I received "My Diary" with the little lock and key when I was in about fourth grade. Of course I planned to write in it EVERY.SINGLE.DAY, but that fell by the wayside quickly!
However, by middle school and high school I journaled fiercely. For many years, in Peanuts spiral notebooks that I kept in a box under my bed. That was where I wrote about my unreasonable parents (!), my escapades with my friends, my crushes and my loves and my sorrows.
I looked through one recently and found an entry that stated "I am so upset right now and I cannot even write about it, but it doesn't matter, because I will NEVER FORGET THIS TERRIBLE NIGHT!!!" And of course now I have no idea what that was even regarding. :)
Blogging is different from journaling, but meets the need for me that journals used to. Of course blogging is for others, too, so I am often writing with attention to the turn of phrase and how it flows and does it have an ending? Or, frequently, blogging is just stream of consciousness. (I do keep a private blog that's just for me...for the things I can't blog and for when I need to scream and shriek and swear.) I can still go back to both blogs, say, two years ago and see what was shocking, wonderful, earth shaking...and with the perspective and context of now. And this is what the journals did for me: Gave me an outlet and then showed me a pattern.
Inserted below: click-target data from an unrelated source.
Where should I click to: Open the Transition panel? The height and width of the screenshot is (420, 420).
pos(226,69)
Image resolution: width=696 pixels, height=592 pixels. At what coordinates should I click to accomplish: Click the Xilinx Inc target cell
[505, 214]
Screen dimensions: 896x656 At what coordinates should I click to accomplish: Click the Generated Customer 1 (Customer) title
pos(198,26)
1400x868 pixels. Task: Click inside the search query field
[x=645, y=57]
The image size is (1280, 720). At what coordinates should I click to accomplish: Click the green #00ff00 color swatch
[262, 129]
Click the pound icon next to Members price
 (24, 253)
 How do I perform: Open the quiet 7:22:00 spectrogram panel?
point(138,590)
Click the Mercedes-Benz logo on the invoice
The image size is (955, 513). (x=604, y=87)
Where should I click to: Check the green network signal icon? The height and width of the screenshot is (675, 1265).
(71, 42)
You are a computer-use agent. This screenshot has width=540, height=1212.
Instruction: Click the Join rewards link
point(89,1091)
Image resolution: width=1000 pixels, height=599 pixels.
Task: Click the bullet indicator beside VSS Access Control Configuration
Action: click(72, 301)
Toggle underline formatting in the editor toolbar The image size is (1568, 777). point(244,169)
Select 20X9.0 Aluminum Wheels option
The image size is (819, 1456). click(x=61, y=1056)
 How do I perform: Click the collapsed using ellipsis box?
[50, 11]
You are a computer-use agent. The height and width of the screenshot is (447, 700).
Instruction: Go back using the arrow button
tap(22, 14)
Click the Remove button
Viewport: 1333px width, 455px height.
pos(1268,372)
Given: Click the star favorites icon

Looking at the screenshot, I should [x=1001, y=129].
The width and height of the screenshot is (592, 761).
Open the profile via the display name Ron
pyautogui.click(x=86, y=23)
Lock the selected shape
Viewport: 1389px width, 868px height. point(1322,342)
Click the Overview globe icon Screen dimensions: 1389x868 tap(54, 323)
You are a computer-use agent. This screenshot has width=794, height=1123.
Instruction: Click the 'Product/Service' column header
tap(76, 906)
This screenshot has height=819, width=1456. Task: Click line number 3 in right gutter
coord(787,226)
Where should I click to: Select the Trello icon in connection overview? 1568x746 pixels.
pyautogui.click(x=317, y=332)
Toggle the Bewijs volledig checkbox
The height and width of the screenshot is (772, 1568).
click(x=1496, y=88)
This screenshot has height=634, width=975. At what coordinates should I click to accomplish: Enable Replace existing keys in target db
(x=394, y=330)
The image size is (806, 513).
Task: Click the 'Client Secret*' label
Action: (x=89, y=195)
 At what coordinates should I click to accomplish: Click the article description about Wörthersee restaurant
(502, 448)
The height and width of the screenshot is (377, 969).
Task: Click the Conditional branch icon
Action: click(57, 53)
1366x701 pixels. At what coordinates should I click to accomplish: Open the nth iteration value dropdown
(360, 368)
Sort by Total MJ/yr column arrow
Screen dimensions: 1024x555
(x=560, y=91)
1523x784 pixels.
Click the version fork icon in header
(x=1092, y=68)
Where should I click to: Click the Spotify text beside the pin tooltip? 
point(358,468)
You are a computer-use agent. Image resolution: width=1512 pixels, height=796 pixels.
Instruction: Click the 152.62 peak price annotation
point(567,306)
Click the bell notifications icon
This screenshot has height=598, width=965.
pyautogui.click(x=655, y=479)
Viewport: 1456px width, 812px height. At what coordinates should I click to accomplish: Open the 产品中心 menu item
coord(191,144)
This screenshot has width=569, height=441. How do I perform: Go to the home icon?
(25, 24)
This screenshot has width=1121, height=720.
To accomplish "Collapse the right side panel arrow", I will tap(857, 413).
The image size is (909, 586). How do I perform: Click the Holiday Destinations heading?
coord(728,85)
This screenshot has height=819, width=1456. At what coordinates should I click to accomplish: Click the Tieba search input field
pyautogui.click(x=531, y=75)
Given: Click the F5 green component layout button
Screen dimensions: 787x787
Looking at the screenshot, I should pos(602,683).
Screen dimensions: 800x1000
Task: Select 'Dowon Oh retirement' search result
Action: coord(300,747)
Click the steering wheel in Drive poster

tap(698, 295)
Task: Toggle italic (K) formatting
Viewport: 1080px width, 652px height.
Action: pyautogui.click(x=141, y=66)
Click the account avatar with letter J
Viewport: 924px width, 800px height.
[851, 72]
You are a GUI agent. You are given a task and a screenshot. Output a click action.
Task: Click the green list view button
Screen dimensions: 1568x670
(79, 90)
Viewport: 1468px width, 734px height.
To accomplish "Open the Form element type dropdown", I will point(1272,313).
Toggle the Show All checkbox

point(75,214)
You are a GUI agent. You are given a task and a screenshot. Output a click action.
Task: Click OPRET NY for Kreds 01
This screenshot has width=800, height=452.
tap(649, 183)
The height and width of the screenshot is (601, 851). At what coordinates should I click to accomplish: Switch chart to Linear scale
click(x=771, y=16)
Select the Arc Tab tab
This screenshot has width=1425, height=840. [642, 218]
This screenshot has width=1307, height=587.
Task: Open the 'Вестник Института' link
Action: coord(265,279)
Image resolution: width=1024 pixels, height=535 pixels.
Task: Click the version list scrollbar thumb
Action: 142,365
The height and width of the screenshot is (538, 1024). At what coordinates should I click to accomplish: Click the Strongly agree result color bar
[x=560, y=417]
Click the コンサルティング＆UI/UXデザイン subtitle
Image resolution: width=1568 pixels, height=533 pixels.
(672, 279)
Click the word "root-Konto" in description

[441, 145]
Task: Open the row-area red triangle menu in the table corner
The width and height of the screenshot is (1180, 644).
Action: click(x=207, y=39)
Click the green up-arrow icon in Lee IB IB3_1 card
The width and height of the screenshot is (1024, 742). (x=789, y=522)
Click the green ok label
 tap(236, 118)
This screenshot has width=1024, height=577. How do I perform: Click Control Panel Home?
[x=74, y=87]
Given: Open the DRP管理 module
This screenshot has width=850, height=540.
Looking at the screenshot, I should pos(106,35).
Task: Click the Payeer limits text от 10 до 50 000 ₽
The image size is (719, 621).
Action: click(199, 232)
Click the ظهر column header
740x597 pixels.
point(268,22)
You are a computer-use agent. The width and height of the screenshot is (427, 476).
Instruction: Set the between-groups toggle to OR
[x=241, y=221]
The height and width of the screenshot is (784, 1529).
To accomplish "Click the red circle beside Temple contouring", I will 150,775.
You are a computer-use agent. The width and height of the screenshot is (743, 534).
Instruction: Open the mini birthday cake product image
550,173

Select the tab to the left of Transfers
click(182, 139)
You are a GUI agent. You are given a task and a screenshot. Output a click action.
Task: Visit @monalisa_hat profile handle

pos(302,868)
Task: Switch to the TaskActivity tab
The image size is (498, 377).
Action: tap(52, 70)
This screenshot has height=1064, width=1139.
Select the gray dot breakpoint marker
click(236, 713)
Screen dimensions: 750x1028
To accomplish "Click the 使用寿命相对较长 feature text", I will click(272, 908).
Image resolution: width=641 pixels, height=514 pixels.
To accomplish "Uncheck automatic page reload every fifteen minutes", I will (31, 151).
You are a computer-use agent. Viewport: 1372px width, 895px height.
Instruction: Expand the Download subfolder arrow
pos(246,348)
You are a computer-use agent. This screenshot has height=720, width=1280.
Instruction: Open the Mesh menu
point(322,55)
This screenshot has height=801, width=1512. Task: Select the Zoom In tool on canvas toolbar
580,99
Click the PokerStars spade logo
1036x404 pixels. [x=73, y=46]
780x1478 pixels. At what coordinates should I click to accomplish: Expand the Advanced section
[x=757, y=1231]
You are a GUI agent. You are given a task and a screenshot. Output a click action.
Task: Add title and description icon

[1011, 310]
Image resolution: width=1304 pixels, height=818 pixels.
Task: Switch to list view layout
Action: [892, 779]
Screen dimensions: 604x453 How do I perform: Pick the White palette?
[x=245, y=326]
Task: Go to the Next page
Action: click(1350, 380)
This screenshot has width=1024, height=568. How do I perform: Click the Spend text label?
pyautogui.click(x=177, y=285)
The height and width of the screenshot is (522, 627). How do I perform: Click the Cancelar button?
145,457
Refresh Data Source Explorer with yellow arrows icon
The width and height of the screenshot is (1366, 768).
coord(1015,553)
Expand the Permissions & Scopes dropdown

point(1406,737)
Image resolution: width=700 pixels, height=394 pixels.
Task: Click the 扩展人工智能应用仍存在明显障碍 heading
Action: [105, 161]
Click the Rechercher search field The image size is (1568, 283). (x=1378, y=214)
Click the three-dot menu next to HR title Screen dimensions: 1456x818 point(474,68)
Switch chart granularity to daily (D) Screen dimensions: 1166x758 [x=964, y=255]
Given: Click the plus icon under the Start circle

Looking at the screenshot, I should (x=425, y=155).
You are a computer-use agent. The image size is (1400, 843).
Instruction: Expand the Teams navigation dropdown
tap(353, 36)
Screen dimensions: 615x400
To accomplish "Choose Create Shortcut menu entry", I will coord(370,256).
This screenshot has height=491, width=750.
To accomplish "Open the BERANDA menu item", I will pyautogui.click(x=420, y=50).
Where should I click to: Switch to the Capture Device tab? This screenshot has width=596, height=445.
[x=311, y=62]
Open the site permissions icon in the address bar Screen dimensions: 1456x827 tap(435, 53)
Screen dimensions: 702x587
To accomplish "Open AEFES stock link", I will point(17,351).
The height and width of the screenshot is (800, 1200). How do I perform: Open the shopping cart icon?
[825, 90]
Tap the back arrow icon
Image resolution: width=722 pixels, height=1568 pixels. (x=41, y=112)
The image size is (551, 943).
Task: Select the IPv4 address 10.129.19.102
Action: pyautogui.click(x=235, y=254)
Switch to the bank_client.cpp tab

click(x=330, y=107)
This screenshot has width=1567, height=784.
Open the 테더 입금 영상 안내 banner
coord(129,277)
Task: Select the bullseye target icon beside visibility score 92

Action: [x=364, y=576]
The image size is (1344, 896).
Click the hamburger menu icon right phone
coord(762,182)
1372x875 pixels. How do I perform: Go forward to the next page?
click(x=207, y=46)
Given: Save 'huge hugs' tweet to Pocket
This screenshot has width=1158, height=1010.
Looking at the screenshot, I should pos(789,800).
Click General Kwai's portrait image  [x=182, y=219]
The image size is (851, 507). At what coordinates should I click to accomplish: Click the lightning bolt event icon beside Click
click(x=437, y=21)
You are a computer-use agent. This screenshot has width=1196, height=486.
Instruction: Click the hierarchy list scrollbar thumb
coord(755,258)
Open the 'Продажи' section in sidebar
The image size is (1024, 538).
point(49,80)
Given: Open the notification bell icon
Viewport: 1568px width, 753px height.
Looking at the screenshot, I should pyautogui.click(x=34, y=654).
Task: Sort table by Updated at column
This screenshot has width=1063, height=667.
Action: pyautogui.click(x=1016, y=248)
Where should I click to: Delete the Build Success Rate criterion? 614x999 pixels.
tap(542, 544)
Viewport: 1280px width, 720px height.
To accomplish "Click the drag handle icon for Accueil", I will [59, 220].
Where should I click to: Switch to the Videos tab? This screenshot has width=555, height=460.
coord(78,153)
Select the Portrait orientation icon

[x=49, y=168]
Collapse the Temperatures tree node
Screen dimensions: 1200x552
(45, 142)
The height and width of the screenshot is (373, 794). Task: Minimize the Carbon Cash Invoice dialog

I've been thinking about middle school since Songbird's post of yesterday. She referred to her daughter's day ahead at middle school as " a full day of Academic Achievement and Social Injustice." And that about says it for my experience, too!
No one could have told me this, then, but the greatest problem with that age, for me, was the entire lack of context. In middle school, high school, college, whatever, we have no idea how small the trials and triumphs of those days will one day be...next to what we will have faced later on. Note that they will not be insignificant, because every one of those things will have made us who we are.
And we have to live through it to realize it.
My mother, always my greatest champion, has long been convinced that one day I would write things that people loved to read. I've never been one to secretly write novels or short stories with the idea that they'd be published...nor at all. I've written poetry just for me, but certainly that doesn't need to be published.
My longtime mantra is, "It's all about the relationships you build." This is broadly construed: including life, at the grocery store, professionally, at the vet's, at church, at Boy Scout troop. So it's the community aspect of blogging that intrigues and engages me. It helps me deepen relationships and leads to friendships. It increases my understanding and it changes my life.